- Before announcing its sales results, the automaker said it has about 95,000 vehicles in its inventory that were manufactured without certain components as of June 30.
- Despite the problems, the company maintained its guidance for the year.
- Quarterly sales were slightly better than analysts' expectations.
DETROIT – General Motors' U.S. vehicle sales were down about 15% in the second quarter from a year ago as the automaker continues to battle supply chain issues, but showed improvement from earlier in the year.
Before announcing its sales results, the automaker said it has about 95,000 vehicles in its inventory that were manufactured without certain components as of June 30, a majority of which were built in June. Despite the problems, the company maintained its guidance for the year.

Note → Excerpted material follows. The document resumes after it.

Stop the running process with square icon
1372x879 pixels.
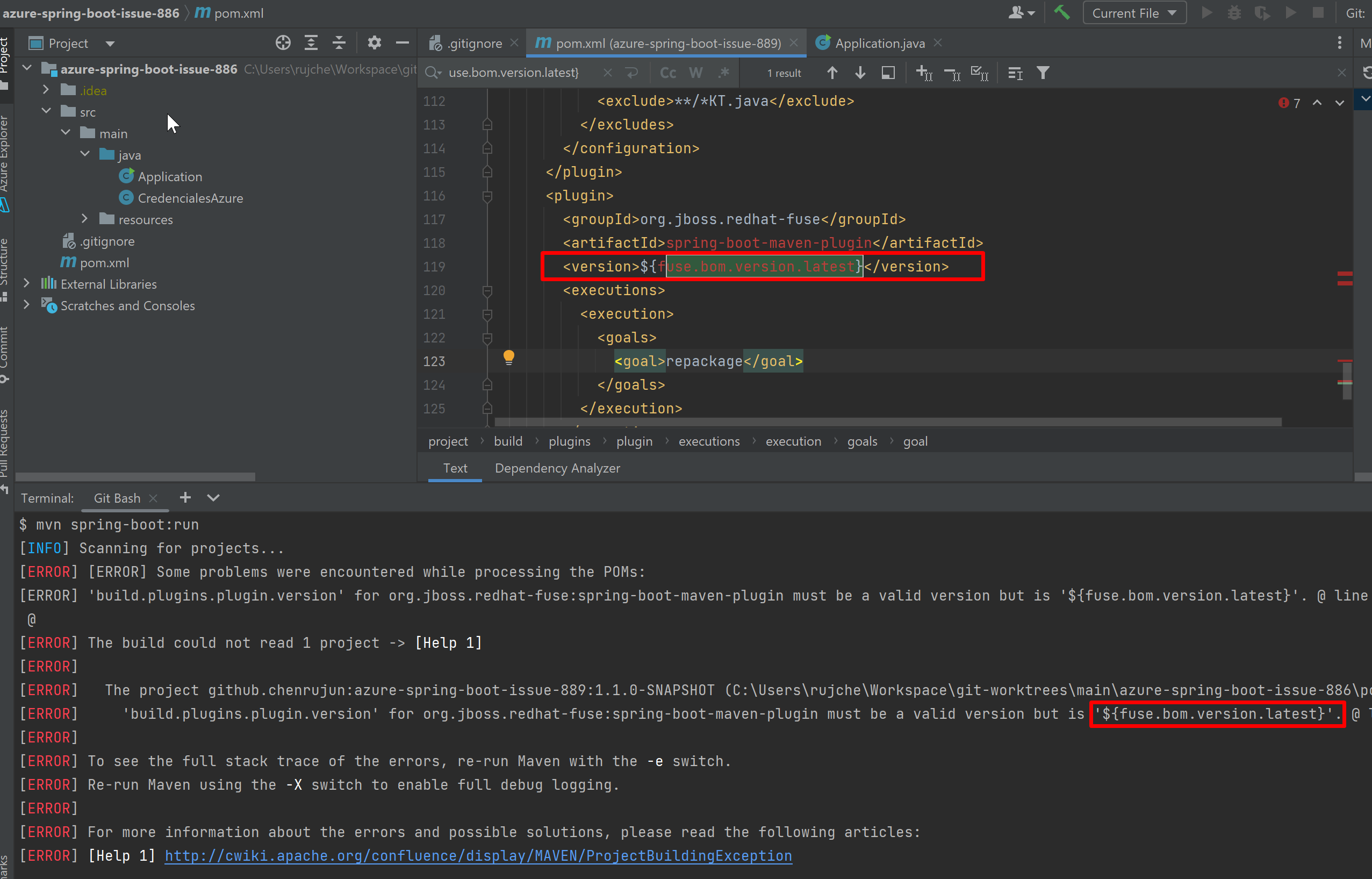(x=1318, y=12)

GM's second-quarter sales were slightly better than expectations of auto analysts, who had forecast a 16% to 17% decline. Compared to the first quarter, GM's sales of 582,401 vehicles were up by 14%, showing an improvement in the automaker's production and supply of vehicles.
"We appreciate the patience and loyalty of our dealers and customers as we strive to meet significant pent-up demand for our products, and we will work with our suppliers and manufacturing and logistics teams to deliver all the units held at our plants as quickly as possible," GM North America President Steve Carlisle said in a release.

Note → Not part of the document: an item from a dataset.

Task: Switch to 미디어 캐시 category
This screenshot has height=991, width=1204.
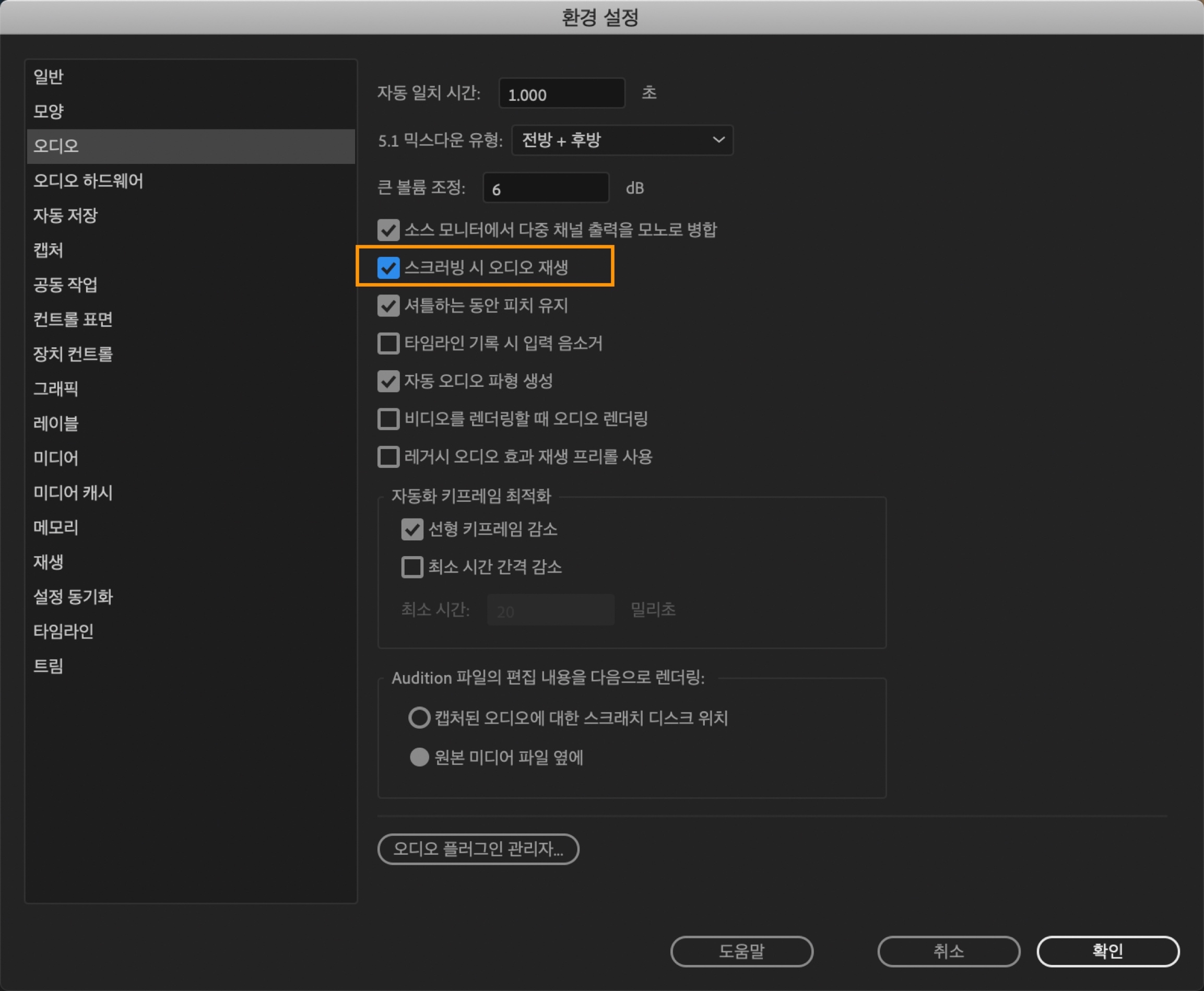Action: pyautogui.click(x=73, y=493)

GM reported its vehicle inventory to end the second quarter was about 248,000 units, down by 9.5% compared to the end of March. The automaker had about 274,000 vehicles in its U.S. inventory to end the first quarter.
GM outsold Toyota during the first six months of the year, following the Japanese automaker outselling its Detroit rival in 2021. It marked the first time since 1931 that GM wasn't the best-selling car company in the U.S.. However, it's something Toyota executives at the time said would be unsustainable.

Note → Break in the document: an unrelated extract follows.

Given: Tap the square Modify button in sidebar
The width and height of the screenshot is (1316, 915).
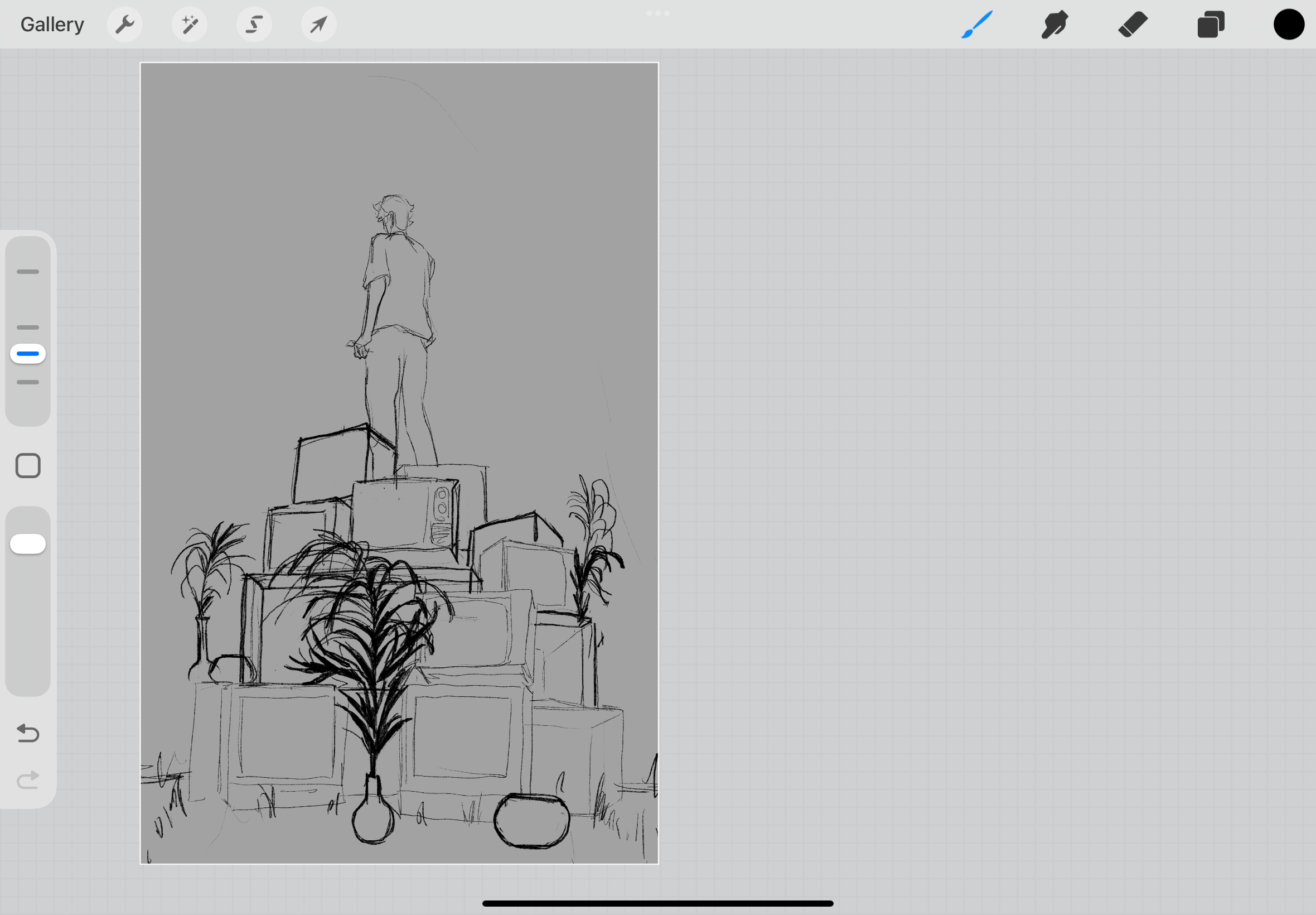Looking at the screenshot, I should click(x=28, y=465).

Automakers such as GM have been scrambling to rebuild dealer inventories that have been hit hard by production cuts amid a global shortage of semiconductor chips and other key automotive components.
The problems have caused automakers to sporadically shutter plants or slow production for weeks, if not months. The lack of production combined with strong consumer demand has caused vehicle inventories to plummet to record lows.
Since June 2021, Cox Automotive reports monthly sales volume has been stuck in a tight window, averaging 1.1 million units a month and peaking at 1.3 million in June 2021.
Automotive analysts and forecasters expect U.S. sales during the second quarter to be around 3.5 million, down between 19% and 21% from a year ago.
GM is among several major automakers scheduled to report second-quarter U.S. vehicle sales on Friday. Here are the results of others that have been released:
- Toyota Motor said its second-quarter sales were down 22.9% from a year earlier to 531,105 units.
- Hyundai Motor, including its luxury Genesis brand, reported second-quarter sales of 198,136 units, a 23% decline for the second quarter compared to a year earlier.
- Kia's second-quarter sales were 182,146 units, down 16.8% compared to the second quarter of 2021.
- Sales of Porsche's sports cars and SUVs were 19,487 during the second quarter, up 2.8% from a year earlier.
- Mazda reported sales of 60,535 vehicles during the second quarter, down about 43% from the second quarter of 2021.